## SHORT TASK 1
Output verbatim the passage of the PHP forum excerpt from "So check whether" to "SOLVE THE ISSUE.".

## TEXT SECTION
******

So check whether you're actually substituting the variables

Re: Php Developers Help Me Resolve This by Nobody: 10:42pm On May 28, 2013*

SORRY I AM NOT AN OOP EXPECT. BUT THIS WILL SOLVE THE ISSUE.

===================================================================================

function  authenticate($username,$password){

$con=mysql_connect(HOST,USER,PASSWORD) or die("System busy, try again later" ) ;
mysql_select_db(DATABASE) or die("Kindly wait some minutes, and try again later" ) ;
						
$query="SELECT * FROM users WHERE username='{$username}' AND password='{$password}' LIMIT 1";
$sendQuery=mysql_query($query) or die("Please try again later" ) ;

if($outCome=mysql_fetch_assoc($sendQuery)){
 /// database output you can add more.

******

## SHORT TASK 2
Give the entries from the line with "You are a GUI" through the end of the entries as a JSON list of strings, one string per line, omitting blank lines and the pictures.

******

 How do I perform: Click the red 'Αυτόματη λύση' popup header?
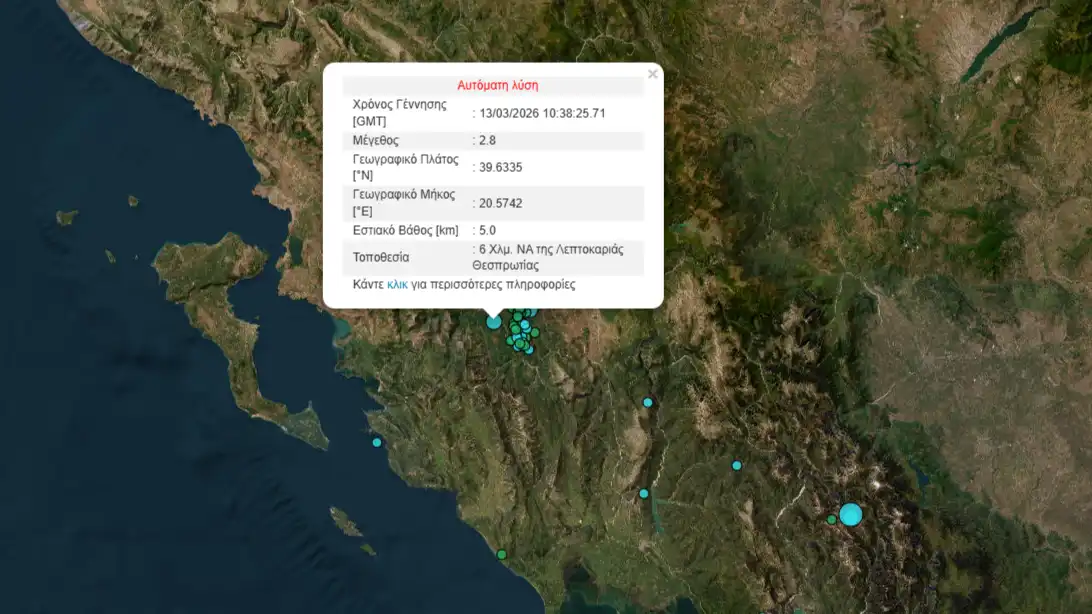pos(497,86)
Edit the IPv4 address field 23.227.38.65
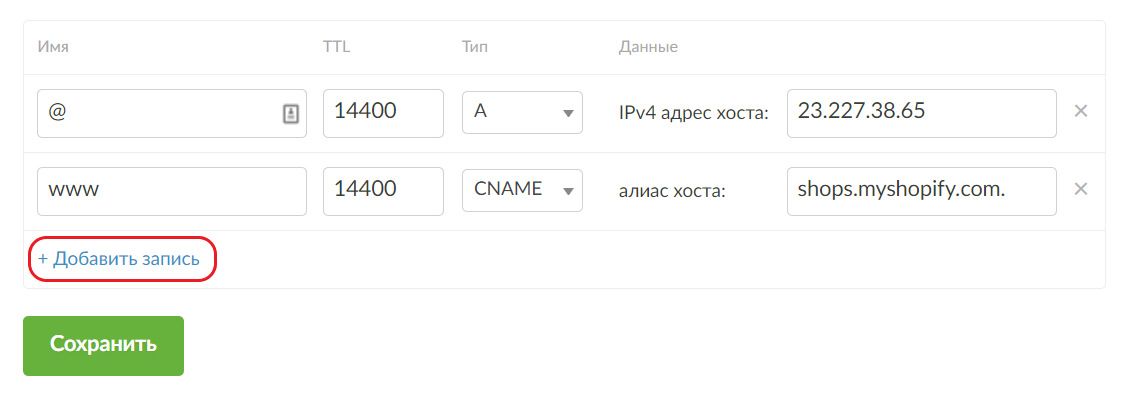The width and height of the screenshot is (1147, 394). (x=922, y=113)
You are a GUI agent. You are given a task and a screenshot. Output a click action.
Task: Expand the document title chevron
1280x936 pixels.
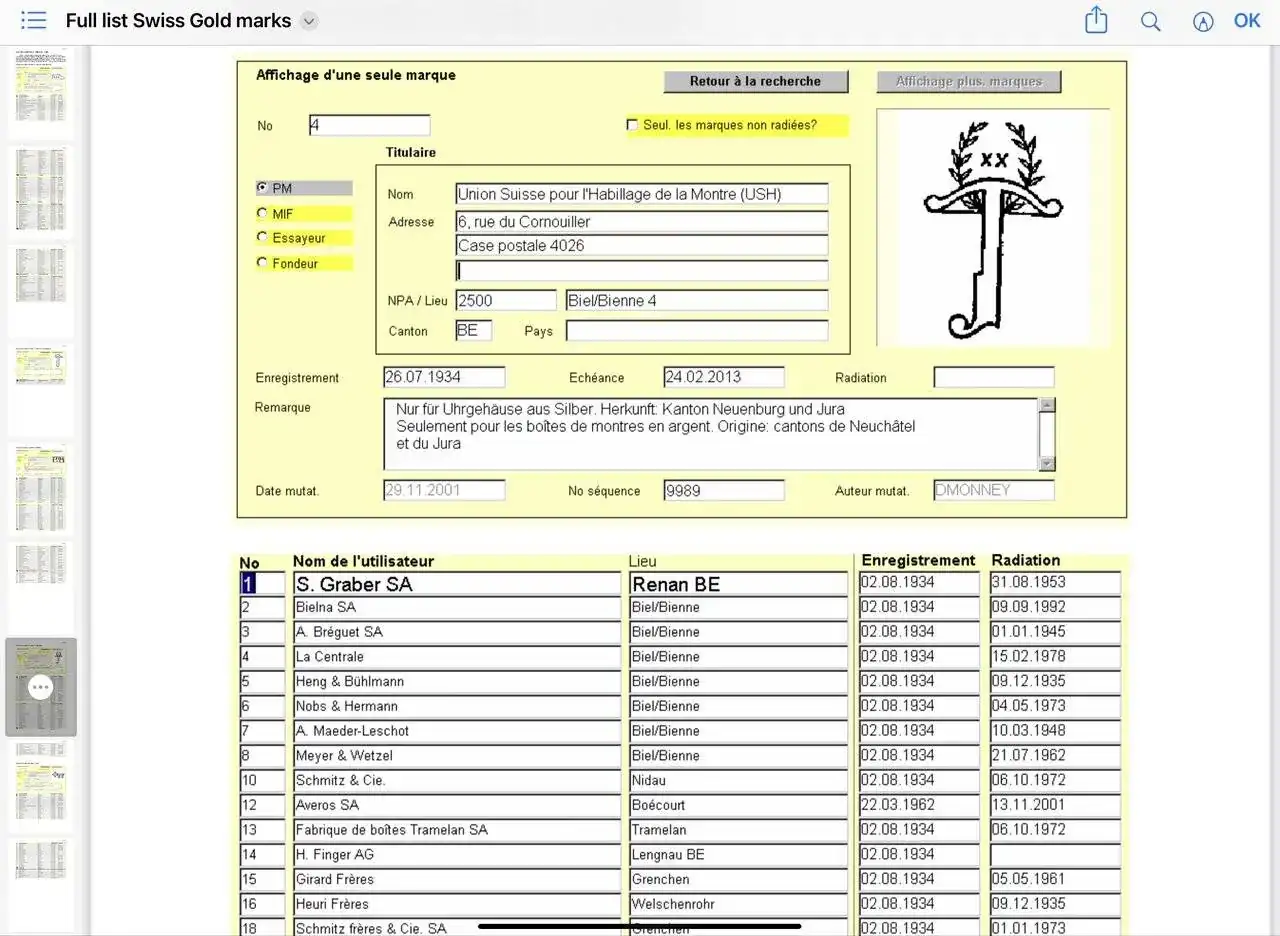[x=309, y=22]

******

## ANSWER 1
So check whether you're actually substituting the variables

Re: Php Developers Help Me Resolve This by Nobody: 10:42pm On May 28, 2013*

SORRY I AM NOT AN OOP EXPECT. BUT THIS WILL SOLVE THE ISSUE.

## ANSWER 2
[
  "You are a GUI agent. You are given a task and a screenshot. Output a click action.",
  "Task: Expand the document title chevron",
  "1280x936 pixels.",
  "[x=309, y=22]"
]